Apple (AAPL) finally has a deal with the world’s largest cellular operator in the world’s largest mobile-phone market. After almost six years of false starts, the company and China Mobile (CHL) announced yesterday they had signed an agreement to make the iPhone 5S and Phone 5C available to the 760 million customers of the Chinese state-owned operator.
Coming just a few months after a similar breakthrough with the leading carrier in Japan, NTT Docomo (9437:JP), the China Mobile deal addresses Apple’s traditional weakness in Asia. What it won’t do, however, is propel Apple to the top of the Chinese market. Samsung Electronics (005930:KS) is No. 1 now, followed by Lenovo (992:HK) and other local makers that sell good smartphones for far less than the cost of an iPhone. “Chinese consumers like to buy low-end, so-called white box, low-priced mobile phones,” Barclays analyst Kirk Yang told Bloomberg Television.
The deal doesn’t solve all of China Mobile’s problems, either. The company’s stock price barely moved today, and since the Wall Street Journal first reported in early December that a deal was imminent, China Mobile’s Hong Kong-traded shares have dropped 4.3 percent. China Mobile watchers have good reason to be wary. The company is on track for a 2 percent drop in net income this year, according to the average of 23 analyst estimates compiled by Bloomberg—the first decline since 1999. China Mobile has suffered in part because, unlike its competitors China Unicom (CHU) and China Telecom (CHA), it has to use a 3G network that runs on a locally developed standard.
China Mobile is betting it will be able to turn things around in 2014. The breakthrough with Apple came about just after the government ended several years of anticipation by licensing China Mobile and its two rivals to introduce LTE networks. China Mobile has invested heavily in the new technology, with almost $6.9 billion budgeted this year for its 4G network and nearly 200,000 base stations. Since 2011, China Mobile has put together what is “almost certainly the largest trial network in the history of mobile communications,” Andrew Haskins, an analyst with Hong Kong research firm Forensic Asia, wrote in a report published Dec. 10.

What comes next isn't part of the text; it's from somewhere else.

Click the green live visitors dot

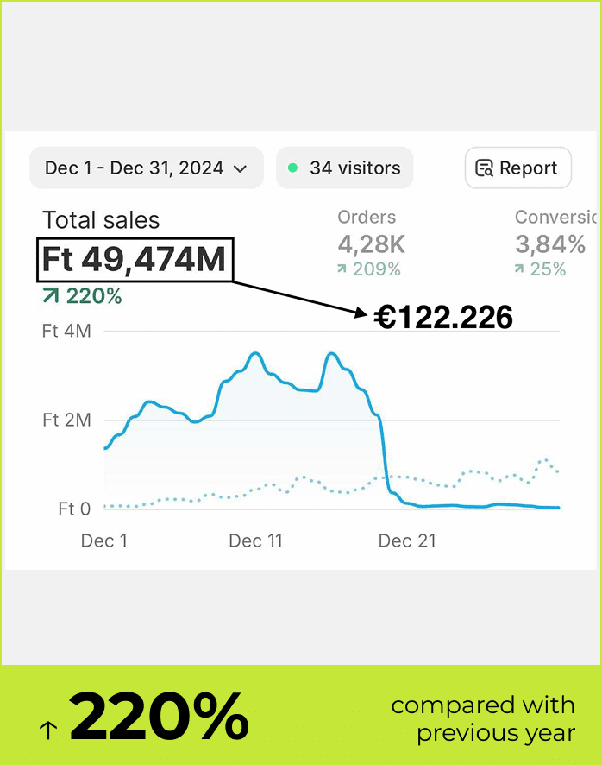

That puts China Mobile well ahead of its rivals, and the company should be able quickly to convert its “trial” network to a full-fledged commercial one. But that’s not enough for China Mobile, according to Haskins. The permission to launch TD-LTE “may seem like a victory for China Mobile, which has lost ground heavily in 3G,” he writes. “But [the] 4G launch comes too late to hurt China Telecom and China Unicom, whose competitive position has recently greatly improved.” The smaller companies have better 3G networks and so don’t have the same need to rush into 4G. China Mobile, which still doesn’t make money on its 3G network, will need about four years before it breaks even on its new network, he argues. According to Forensic Asia, China Mobile’s earnings “will stagnate while its rivals’ profits will grow.”